The (then) middle class Indian Bengali milieu I grew up in, migration was not a familiar concept. In our neighbourhood, there were families hailing from, mostly, Bihar and Uttar Pradesh, working in the neighbouring steel plant; women from Gujarat and Uttar Pradesh would exchange saris for steel utensils; I was taught by Hindi and Punjabi speaking teachers in my school; every now and then, we would speak in Hindi with some rickshawwallahs; winter would bring shawl-wallahs from the Kashmir valley; and Bhutias would set up makeshift stalls with colourful woollen garments. And, yet, migration for livelihood did not enter my imagination. Growing up with stories of partition of India, and the subsequent mass displacement of people, meant that migration was looked upon as catastrophic; something accidental, not systemic. Further, the celebratory narrative about Non-resident Indians (NRIs) in America (understood as the United States of America) and in countries of Western Europe created a romance for mobility, understood as anything but migration for livelihood. What I now understand as a very complex phenomenon involving competing narratives of power and privilege, vulnerability and exploitation, and domestic and international border politics, was, therefore, diluted.

Then I set foot, ‘landed’, in Toronto on a balmy September afternoon. In the following years, as I made sense of daily living, education, and employment in a city known for its friendliness towards immigrants, I became, however, increasingly aware of the category ‘immigrant’, even relatively privileged ones like myself, as a figure hanging onto the fringes of host societies, constantly negotiating and contesting multiple, cross-cutting, and contradictory borders. Throughout the western world, I realized, the word ‘immigrant’ is frequently associated with social problems or anomy; functioning, as French philosopher Etienne Balibar tellingly put it, “as a substitute for the notion of race and a solvent for class consciousness” (1991: 21).

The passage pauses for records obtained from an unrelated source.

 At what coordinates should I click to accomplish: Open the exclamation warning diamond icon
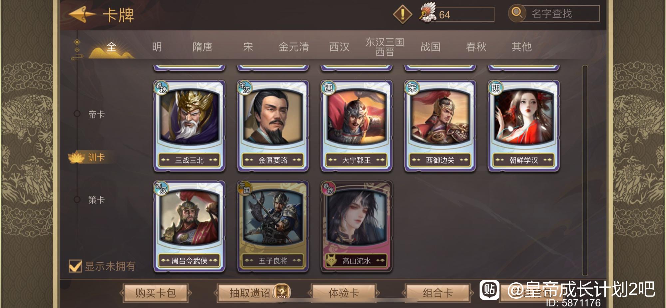pos(403,14)
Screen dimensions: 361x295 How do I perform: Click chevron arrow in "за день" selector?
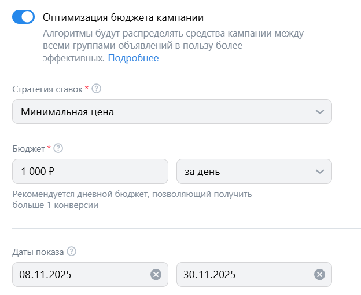click(x=320, y=172)
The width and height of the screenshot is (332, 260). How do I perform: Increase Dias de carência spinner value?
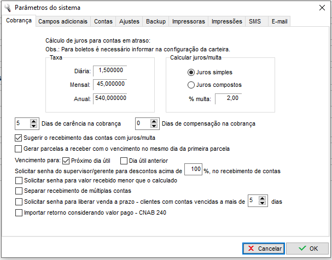[34, 121]
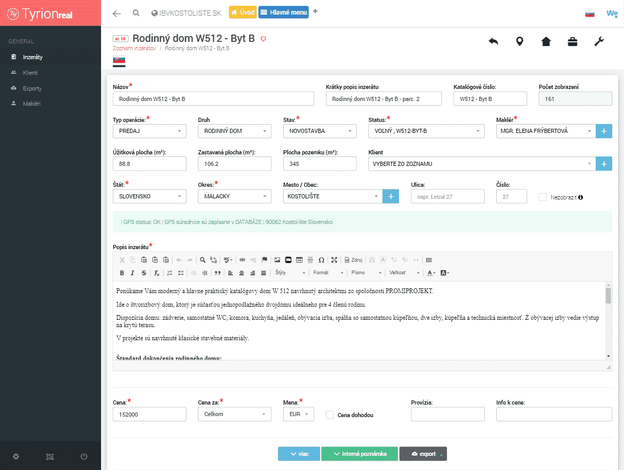624x470 pixels.
Task: Click the power icon in sidebar footer
Action: click(84, 456)
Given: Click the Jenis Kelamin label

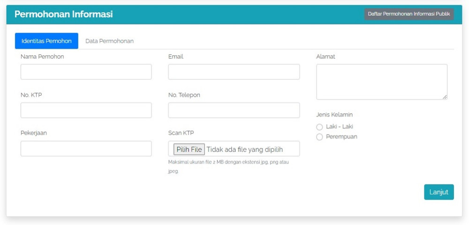Looking at the screenshot, I should (x=334, y=115).
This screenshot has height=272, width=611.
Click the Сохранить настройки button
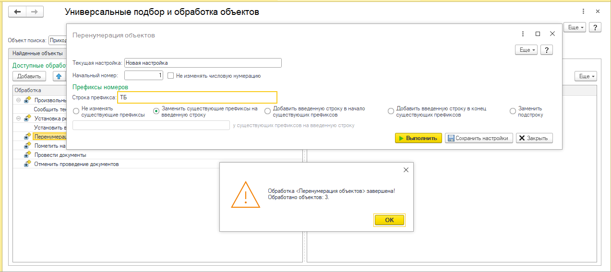click(479, 138)
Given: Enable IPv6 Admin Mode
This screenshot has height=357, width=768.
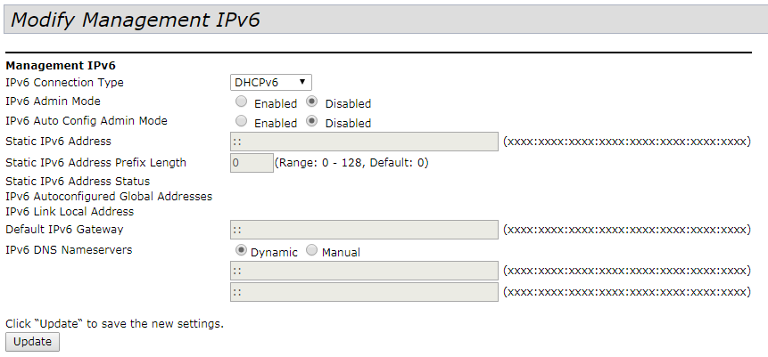Looking at the screenshot, I should click(x=242, y=102).
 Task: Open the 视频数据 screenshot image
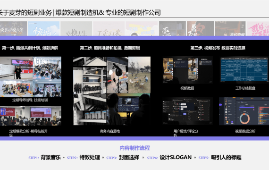coord(187,70)
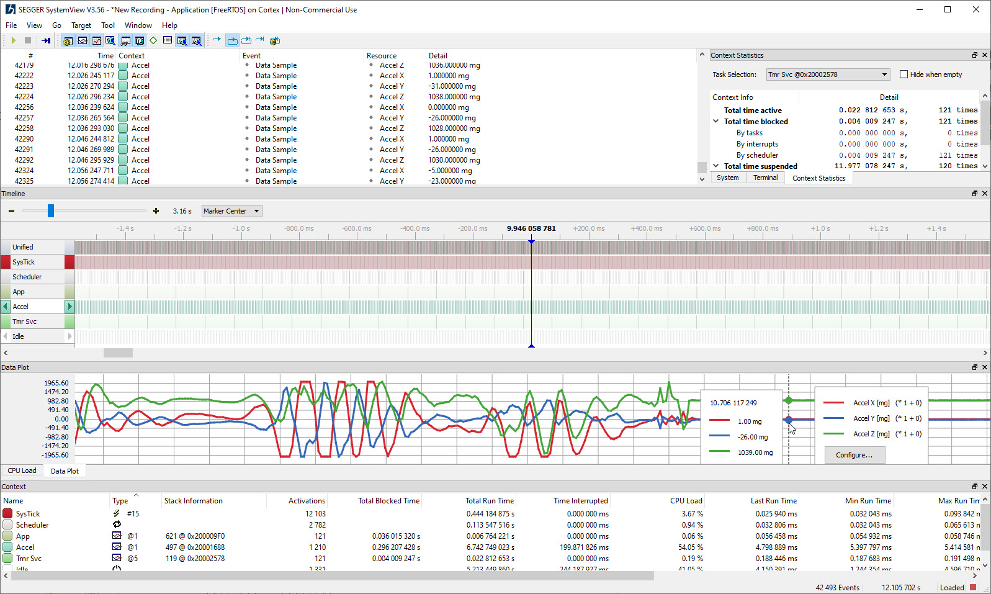The height and width of the screenshot is (594, 991).
Task: Click the green Start Recording play button
Action: click(x=13, y=40)
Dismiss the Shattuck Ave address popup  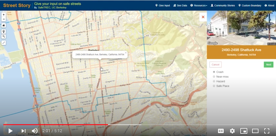(126, 52)
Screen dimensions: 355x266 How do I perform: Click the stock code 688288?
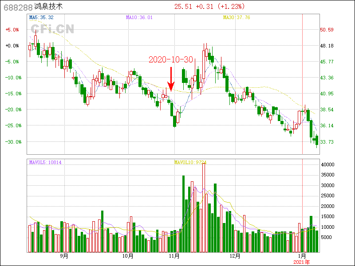tap(18, 7)
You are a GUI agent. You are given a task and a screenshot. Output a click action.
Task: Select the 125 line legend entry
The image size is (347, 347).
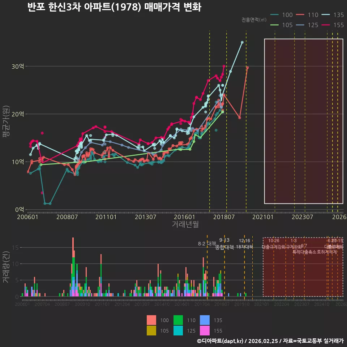click(307, 25)
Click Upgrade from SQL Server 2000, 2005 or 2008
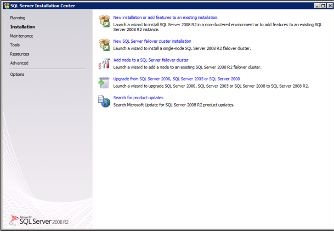334x232 pixels. pyautogui.click(x=176, y=79)
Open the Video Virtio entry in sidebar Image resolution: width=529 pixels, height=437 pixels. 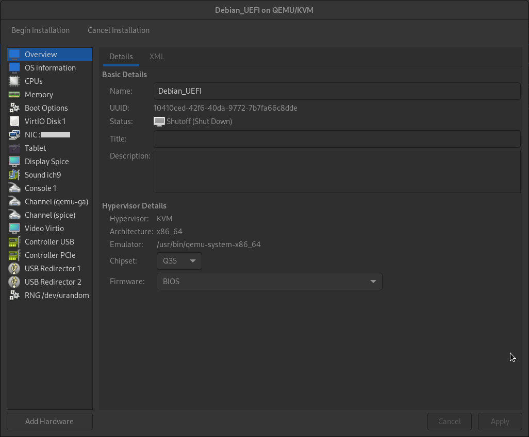point(44,229)
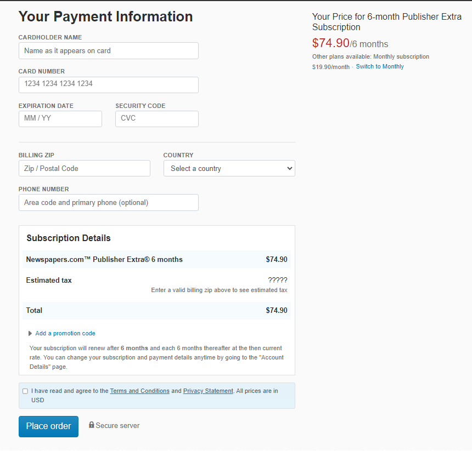Expand Add a promotion code
The height and width of the screenshot is (451, 472).
coord(65,334)
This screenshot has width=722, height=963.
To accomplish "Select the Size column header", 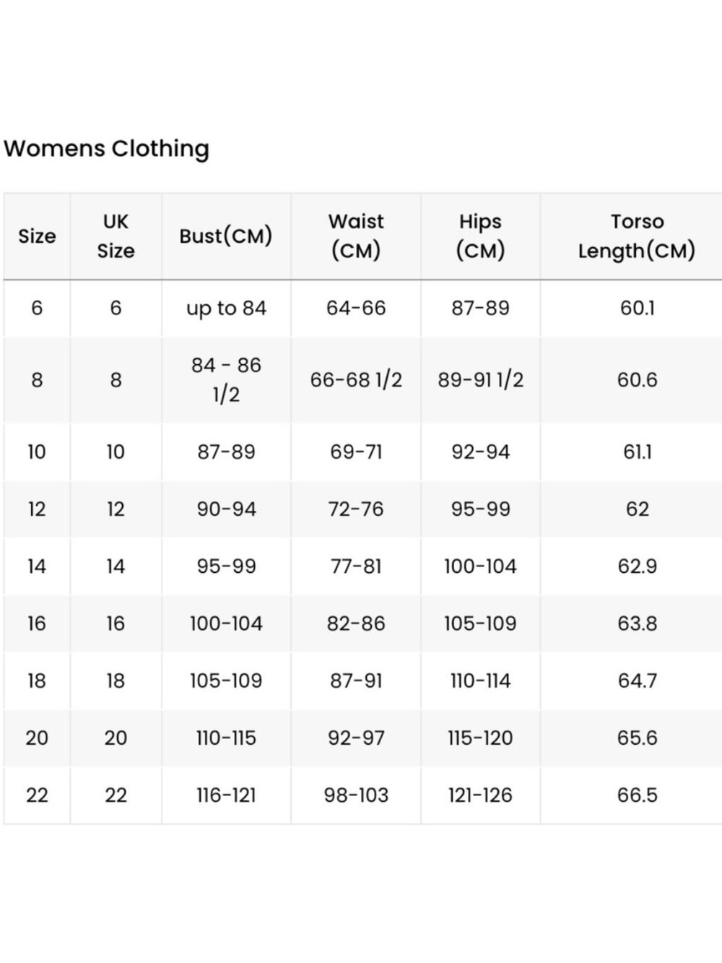I will pyautogui.click(x=37, y=236).
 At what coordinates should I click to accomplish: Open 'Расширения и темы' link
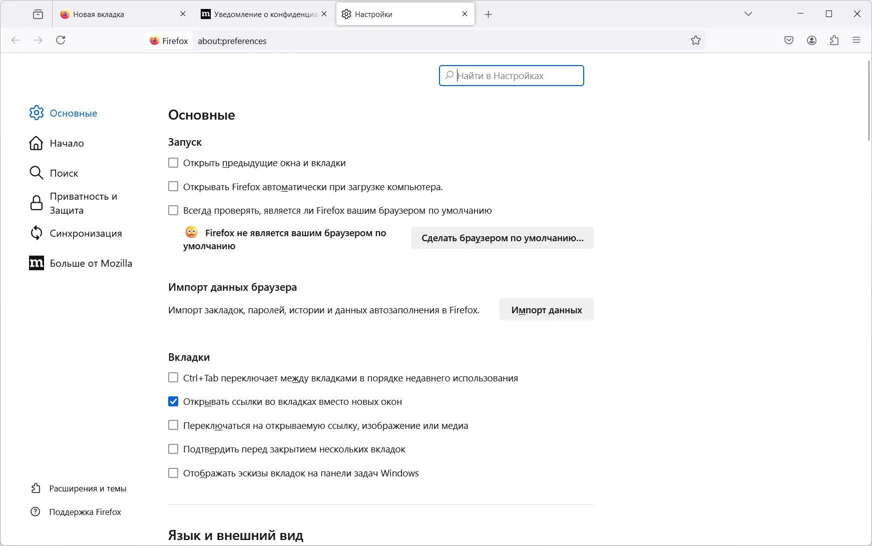(88, 488)
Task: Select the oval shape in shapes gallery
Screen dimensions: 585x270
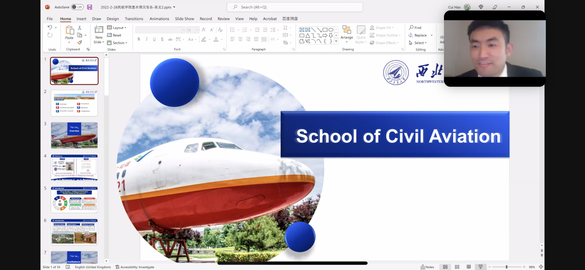Action: 331,29
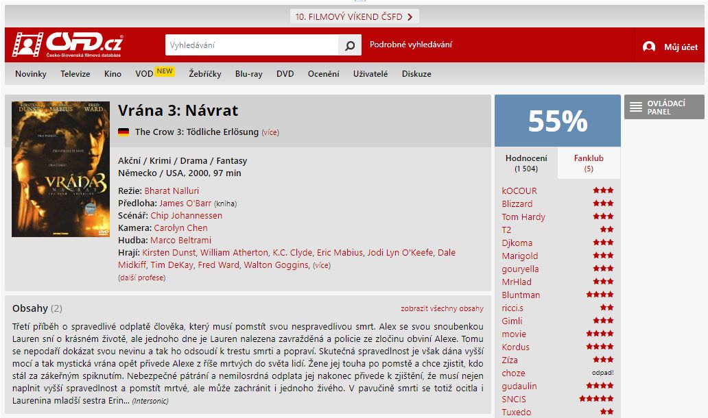Click the search magnifier icon
This screenshot has height=418, width=708.
[349, 45]
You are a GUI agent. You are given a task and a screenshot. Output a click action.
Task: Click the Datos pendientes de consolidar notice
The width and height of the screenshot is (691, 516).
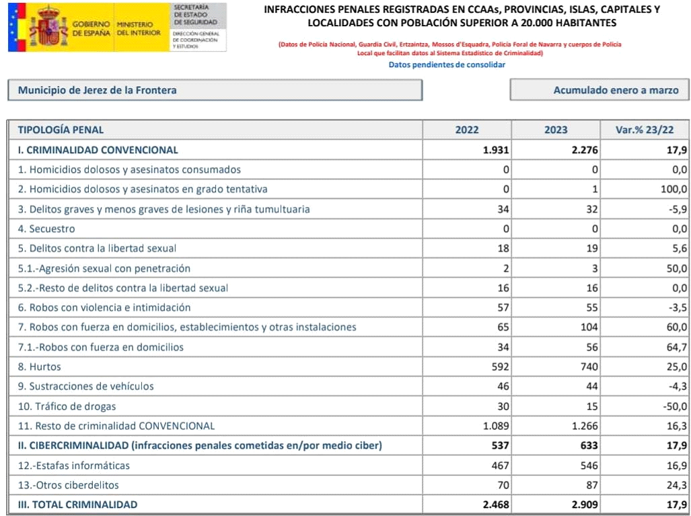(x=447, y=65)
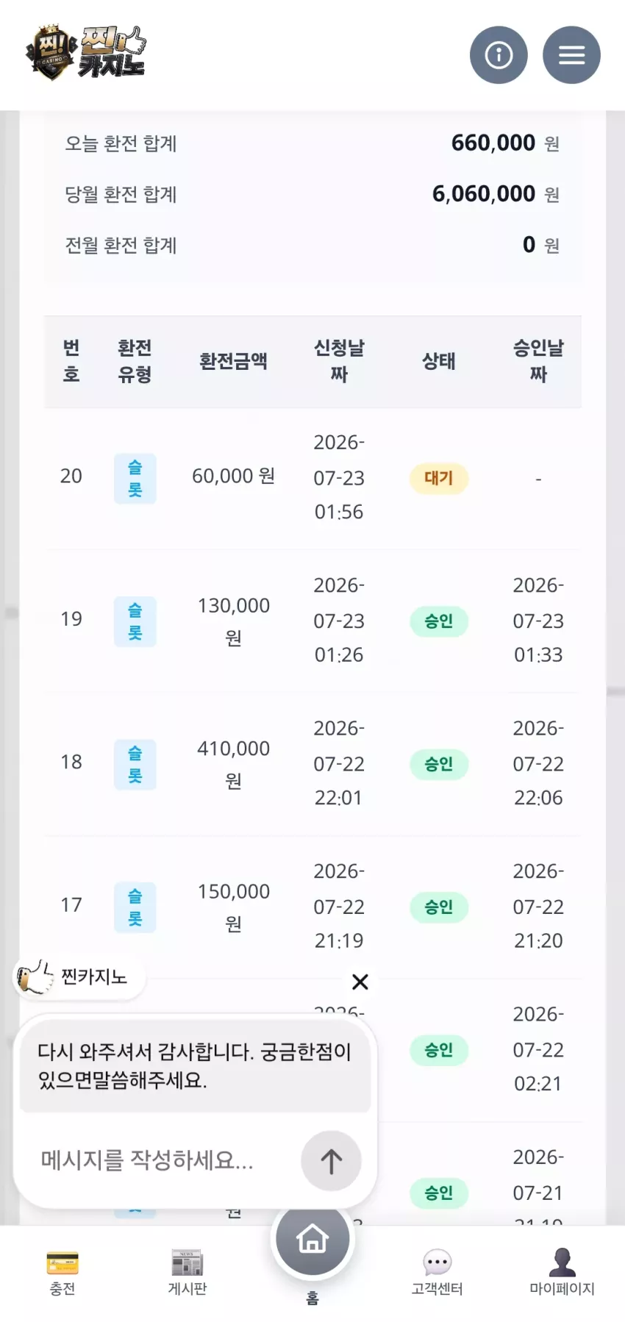Click the chat greeting message bubble
Viewport: 625px width, 1322px height.
(x=195, y=1065)
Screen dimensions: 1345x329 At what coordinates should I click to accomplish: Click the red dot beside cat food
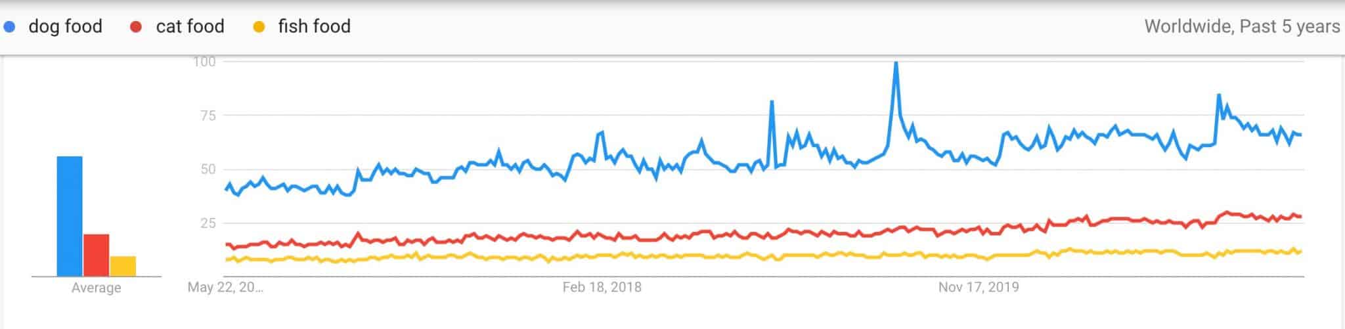point(137,27)
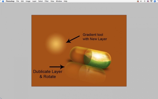Open the Window menu

(59, 1)
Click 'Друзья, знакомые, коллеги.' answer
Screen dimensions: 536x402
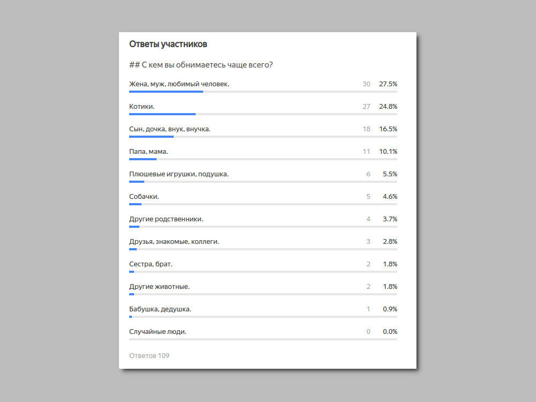[x=174, y=242]
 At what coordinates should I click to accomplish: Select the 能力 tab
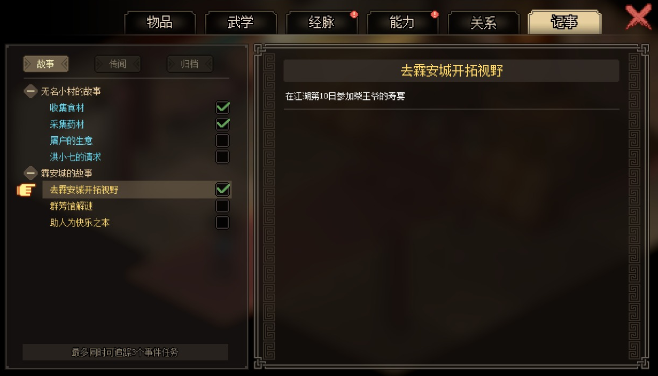click(x=402, y=23)
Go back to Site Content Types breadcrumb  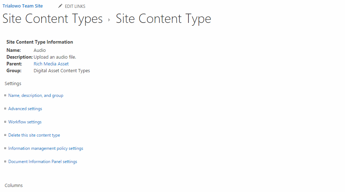tap(53, 19)
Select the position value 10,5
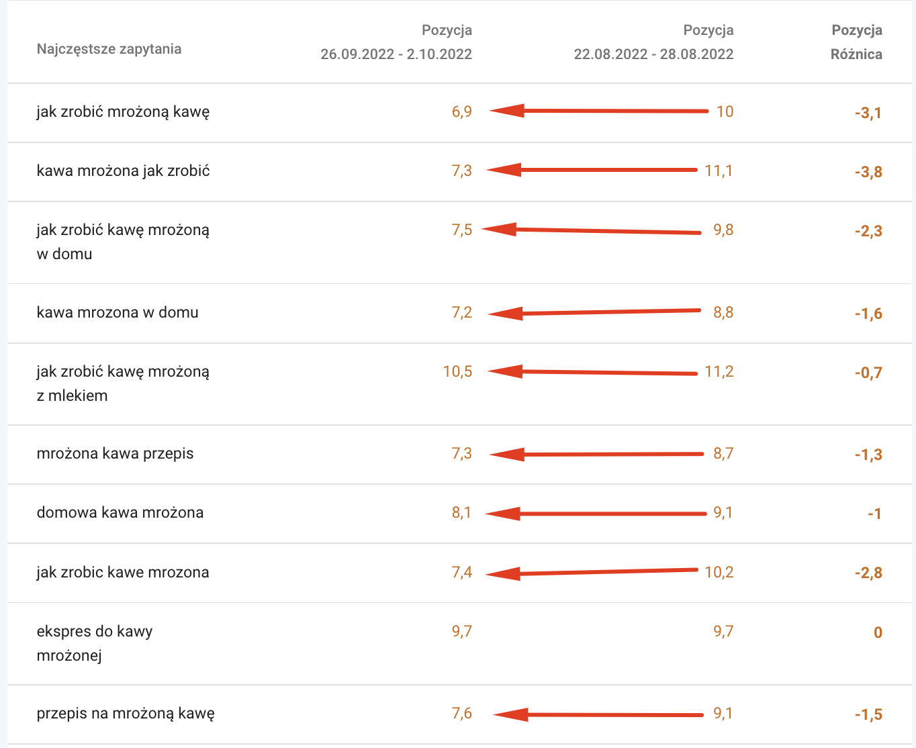 457,371
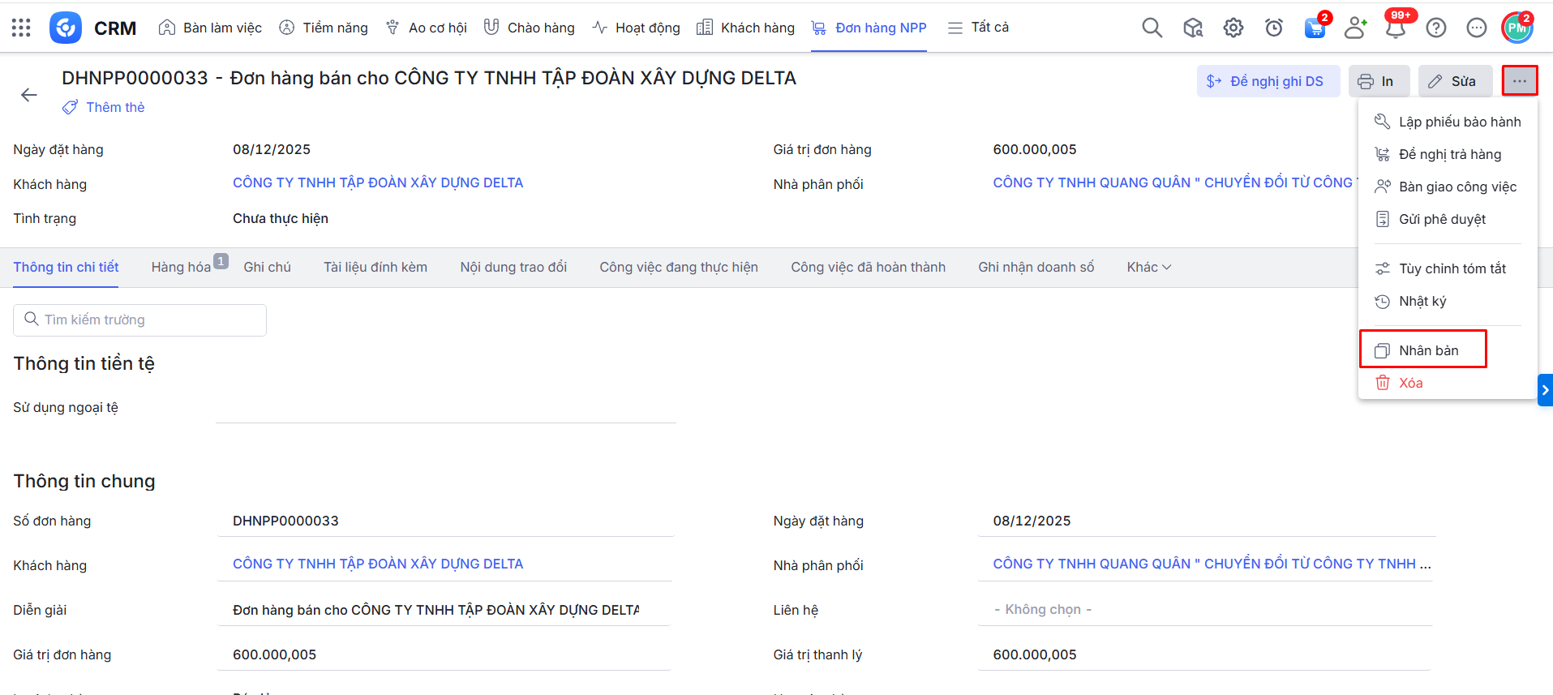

How is it that the act of crossing borders makes people marginal and vulnerable – socially, politically and economically – and yet, it is those borders that some of us regularly cross in search of ‘better lives’? How is it that the metropolitan core – both in its global and local avatars – continues to represent ‘openness’, that Berger and Mohr in their 1975 classic A Seventh Man defined as an “opportunity to earn a living, to have enough money to act” (23), and the rural and the semi-rural stand for stasis? How is it that the nation-states rely on immigrant workers for financial prosperity and yet, render them un-belonging, when it comes to substantive political membership? Finally, how is this contradiction systemic (as opposed to being random) in our world and what are the consequences for people who cross borders in search of livelihood and the states whose borders they cross? These are questions driving my current doctoral research, which I am conceptualizing in the context of high skilled international labour migration in Canada. They also make me reflect on the lack of vocabulary on migration and migrant figures I grew up around; a silence that is troubling since India’s development through all those years was reliant on systemic displacement and rendering choiceless a vast numbers of rural and semi-urban populace, making migration their only avenue for survival.

The number of internal migrants moving from one state to another in India is currently 42 million (The Hindu, Oct 27, 2009) [See Sharma & Khandelwal, this issue, for detailed statistics from National Sample Survey Organization and other sources]. People move looking for sustainable livelihood, to escape grinding poverty enforced by relentless economic liberalization and attendant structural adjustment programs, famine and drought, and other forms of systemic, and therefore, normalized violence. What makes inland migration in India a particularly pressing topic at this point is what noted rural and agrarian reporter Palagummi Sainath identifies as a ‘deepening agrarian crisis’ that, since late 1990s, has unfolded in rural and semi-rural India: “[o]ne that has also seen over 240,000 farmers commit suicide between 1995 and 2009, most of them mired in debt” (The Hindu, December 27, 2010). More recently, Sainath stated:

The re-classification of villages and towns, and the changes this brings to the nation’s rural-urban profile, happens every decade. Yet only Census 2011 shows us a huge turnaround, with urban India adding more people (91 million) than rural India (90.6 million) for the first time in 90 years. Clearly, something huge has happened in the last 10 years that drives those numbers. And that is: huge, uncharted migrations of people seeking work as farming collapses…” (The Hindu, 7 July, 2013).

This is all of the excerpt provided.